The DMA and the AICOA, introduced by Senator Amy Klobuchar (D-Minn.) and Representative David Cicilline (D-R.I.), both aspire to give users greater freedom of choice, including the ability to download apps from almost any third-party platform. However, this opens the door to unwitting providers with poor security, and also enables malign actors who could exploit users' private data or even intentionally mislead people into downloading malware.

This type of freedom will encourage millions of us to play Russian roulette with our cybersecurity.

If left unchecked, these laws will give cyberattackers more opportunities to prey on individuals who, through no fault of their own, lack the technical knowledge to evaluate risks presented by downloading apps. They will be powerless to protect themselves and their devices. The dangers are numerous. A meaningful evaluation requires the matching of an app's self-professed description against its functionality and code—clearly something almost no one knows how to do.
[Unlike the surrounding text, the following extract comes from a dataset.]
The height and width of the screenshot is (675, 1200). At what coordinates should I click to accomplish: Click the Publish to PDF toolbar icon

Soon the real technical experts, including technology companies that have heavily invested in the security of their systems, will be unable to exclude apps that trick consumers or contain malware. Unfortunately, once these apps are allowed on one smartphone, they can spread to others through that phone's contacts list. This will harm individual consumers, but also affect corporate networks through their employees' mobile phones.
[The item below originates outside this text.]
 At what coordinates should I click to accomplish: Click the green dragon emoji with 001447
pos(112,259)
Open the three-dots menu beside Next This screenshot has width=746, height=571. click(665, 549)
Regulation of digital competition and consumer choice is important. But this effort also needs to reflect the concerns of security experts and be more aligned with current crises, such as the war in Ukraine and in cyberspace. In Europe, enforcement of the DMA should include cybersecurity experts from agencies such as ENISA and Europol who can provide technical assistance. The alternative is that these new laws transform the existing diverse and resilient security ecosystem of the West into a "one-size fits all," lowest common denominator model. Attacking that kind of system is far easier for our enemies than having to navigate the different styles and approaches to security that the market currently provides.

Policymaking rarely benefits from being conducted in silos, without serious effort to avoid unintended consequences. Cyberattacks from unimpeded sideloading of apps on smartphones, and from uncontrolled interoperability between messaging services, should not be the legacy that lawmakers behind the DMA and the AICOA leave for themselves—or the rest of us. Rather, lawmakers should ensure implementation of these new laws deliver real freedom of choice for technology under conditions that benefit Western democracies more than those wishing to harm us and our way of life.

Toomas Hendrik Ilves is the former president of Estonia.

The views expressed in this article are the writer's own.